Boa Forma
Quarta-Feira, 7 de Maio 2008 - 23h31
AUGUSTO VINHOLIS Médico e pesquisador lembra da importância da prática de exercícios físicos e de uma alimentação equilibrada para se viver mais
Viver bem e bastante tem sido um objetivo de vida de uma parcela cada vez mais significativa da população, especialmente com o aumento gradativo da expectativa de vida. Para os médicos, viver mais é possível, mas exige reflexão e questionamentos pessoais sobre o corpo e a mente.
É no exercício físico, mas principalmente na alimentação que se esconde o grande segredo para viver mais. Quem afirma é o médico e cientista Augusto Vinholis, autor do livro “A Dieta Ideal, Longevidade com Qualidade de Vida”, que ministrou uma palestra em Ribeirão na última terça-feira.
Ciclo natural
Segundo Vinholis, para viver mais é fundamental que as pessoas entendam que assim como os animais, os seres humanos também têm um ciclo natural de vida. Cada pessoa teria condições para viver um ciclo que dura no máximo 126 anos. Do zero aos 42 anos seria o ciclo material, em que o ser humano produz, reproduz e se enriquece de conhecimentos. Dos 42 aos 84, seria o período do ciclo filosófico, de reflexões, avaliações e usufruto dos bens. Por fim, a partir dos 84 anos, o ser humano entraria no chamado ciclo espiritual, a fase máxima da vida, considerada como um período de iluminação.

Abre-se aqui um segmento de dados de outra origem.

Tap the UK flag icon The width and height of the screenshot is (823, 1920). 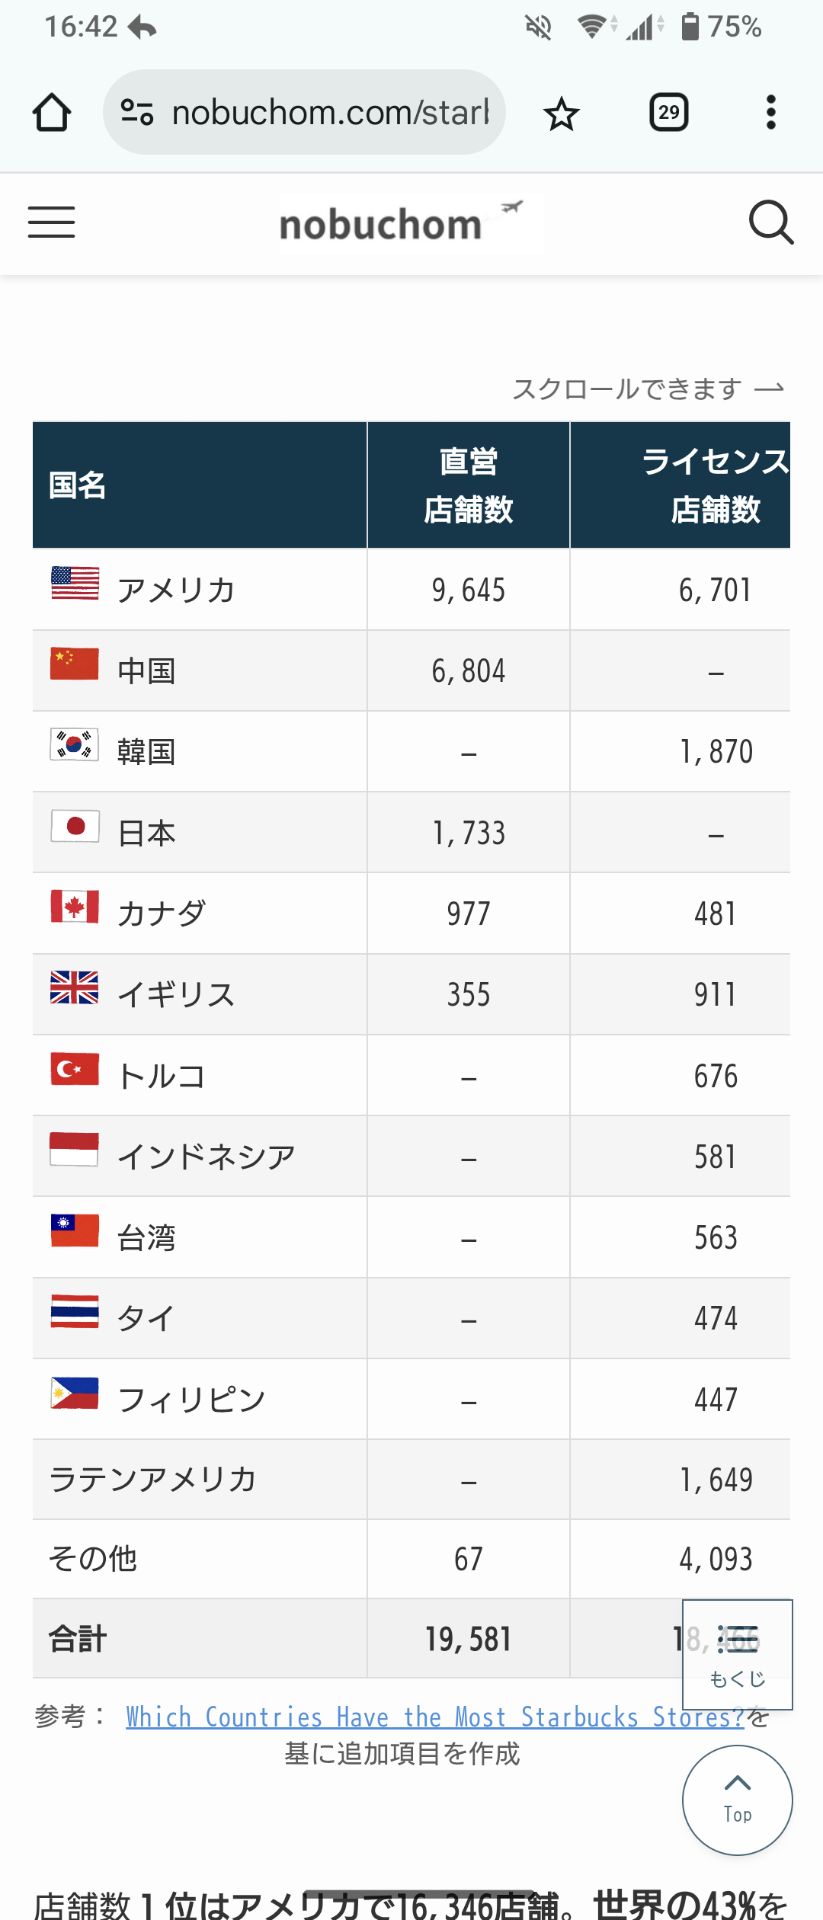[75, 987]
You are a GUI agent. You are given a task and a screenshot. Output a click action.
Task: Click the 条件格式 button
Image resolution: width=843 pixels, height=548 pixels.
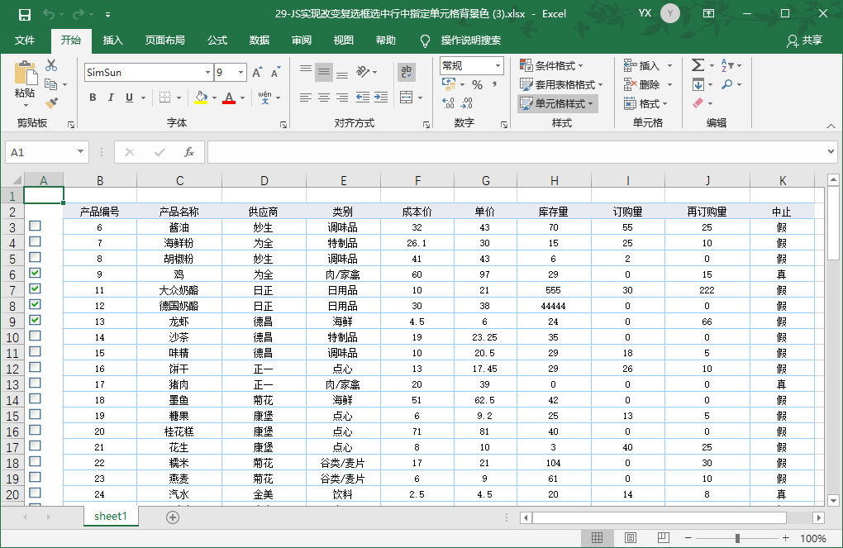point(552,65)
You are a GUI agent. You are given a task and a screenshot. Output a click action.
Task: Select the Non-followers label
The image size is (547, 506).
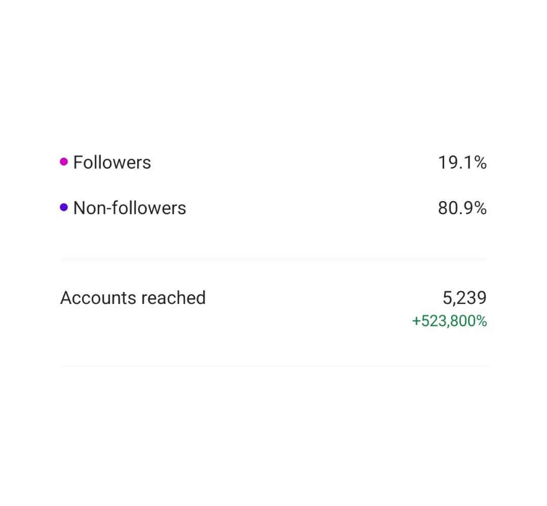tap(130, 208)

De acordo com o médico, no entanto, para viver o máximo previsto pela natureza, o ser humano teria que se programar para isso e se atentar, principalmente, a hábitos muitos disseminados na vida moderna, que minam a longevidade.
Mudança no café
Ele afirma que o café da manhã do brasileiro com leite, café e pão com manteiga deveria ser substituído por cereais em flocos ou farelos. Hoje existem 15 tipos disponíveis no mercado. Os cereais são a fonte de vitaminas e minerais, que ele considera ideal. O pão com manteiga aumenta o índice de colesterol e de triglicídeos, o café desgasta profundamente as enzimas digestivas produzida pela vesícula biliar e o leite e seus derivados nem sempre são bem processados porque uma parte significativa das pessoas não produz adequadamente a lactase, enzima que metaboliza o açúcar do leite (a lactose).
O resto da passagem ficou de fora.